For immunofluorescence, free-floating sections were first incubated with primary antibody followed by the corresponding Alexa secondary antibody (1:500 dilution, Invitrogen). Sections were embedded in autofluorescence eliminator reagent (Merck Millipore), following the manufacturer’s recommendations, to eliminate fluorescence emitted by intracellular lipofuscin accumulation. Tissue was incubated with the specific primary antibody for 24 h, and, the following day, the brain sections were rinsed for 1 h in PBS containing 0.1% Triton X-100. After incubating for 1 h with the corresponding secondary antibody (1:500, Alexa antibodies, Invitrogen), the sections were rinsed again with PBS containing 0.1% Triton X-100 for 60 min. Then, brain sections were mounted in glycerol 50% for visualization. For staining with thioflavin-S (Sigma-Aldrich), sections were first washed in PBS containing 0.1% Triton X-100 and then incubated for 5 min with 0.5% thioflavin-S. Next, we washed the sections for 5x10 min in PBS containing 0.1% Triton X-100. The brain sections were mounted in glycerol 50% for visualization. The fixed tissue was examined in a confocal laser microscope (Leica SP5 II), under a Olympus BX-61 epifluorescent microscope and in an inverted ZEISS LSM 7 DUO confocal laser-scanning microscope using a 20x air objective with a numerical aperture of 0.5. All images were obtained under similar conditions (laser intensities and photomultiplier voltages) and usually on the same day. Morphometric analysis of the fluorescently labeled structures was performed offline with Fiji ImageJ software (W. Rasband, National Institutes of Health). Areas for the specific antibodies were determined automatically by defining outline masks based on brightness thresholds from maximal projected confocal images [3]. Finally, the phagosome area and the circularity of plaques (suppl. Fig. 6c, d, online resource 6) were measured as described previously [65].

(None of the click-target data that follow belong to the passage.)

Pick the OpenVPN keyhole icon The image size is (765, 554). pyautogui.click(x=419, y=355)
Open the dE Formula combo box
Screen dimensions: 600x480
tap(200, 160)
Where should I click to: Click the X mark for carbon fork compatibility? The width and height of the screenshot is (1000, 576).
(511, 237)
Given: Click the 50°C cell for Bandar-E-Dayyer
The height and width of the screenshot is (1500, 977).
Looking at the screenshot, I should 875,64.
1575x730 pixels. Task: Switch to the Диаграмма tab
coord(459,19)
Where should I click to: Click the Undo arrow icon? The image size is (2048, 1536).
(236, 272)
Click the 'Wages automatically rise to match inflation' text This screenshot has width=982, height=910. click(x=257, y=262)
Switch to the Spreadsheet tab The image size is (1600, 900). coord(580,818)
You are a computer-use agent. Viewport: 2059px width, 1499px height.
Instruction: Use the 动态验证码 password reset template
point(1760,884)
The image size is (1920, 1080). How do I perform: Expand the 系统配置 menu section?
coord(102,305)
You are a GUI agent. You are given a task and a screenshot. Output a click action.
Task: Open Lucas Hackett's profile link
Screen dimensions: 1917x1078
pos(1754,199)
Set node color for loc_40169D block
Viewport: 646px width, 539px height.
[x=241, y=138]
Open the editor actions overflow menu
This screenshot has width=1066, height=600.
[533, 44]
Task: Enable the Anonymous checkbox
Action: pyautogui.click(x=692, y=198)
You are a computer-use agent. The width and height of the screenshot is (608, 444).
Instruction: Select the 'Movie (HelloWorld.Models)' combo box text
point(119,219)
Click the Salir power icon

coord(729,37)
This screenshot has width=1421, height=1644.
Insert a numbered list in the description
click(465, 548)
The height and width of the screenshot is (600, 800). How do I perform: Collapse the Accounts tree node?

Plaque loading quantification

Plaque loading was defined as the percentage of hippocampal CA1 region stained for Aβ (with anti-Aβ42). Quantification of extracellular Aβ content in neurites was done as previously described [51, 55]. Images were acquired with a Nikon DS-5 M high-resolution digital camera connected to a Nikon Eclipse 80i microscope. The camera settings were adjusted at the start of the experiment and maintained for uniformity. Digital 4 × (plaques) images from 6- and 18-month-old 5xFAD and 5xFAD/Gal3KO mice (4 sections/mouse; n = 6–7/age/genotype) were analyzed using Visilog 6.3 analysis program (Noesis, France). The hippocampal area (CA1 or thalamus) in each image was manually outlined, leaving out the pyramidal and granular layers in the case of APP quantification. Then, plaque areas within the hippocampal regions were identified by level threshold that was maintained throughout the experiment for uniformity. The color images were converted to binary images with plaques. The loading (%) for each transgenic mouse was estimated and defined as (sum plaque area measured/sum hippocampal area analyzed) × 100. The sums were taken over all slides sampled, and a single burden was computed for each mouse. The mean and standard deviation (SD) of the loadings were determined using all the available data. Quantitative comparisons were carried out on sections processed at the same time with the same batches of solutions.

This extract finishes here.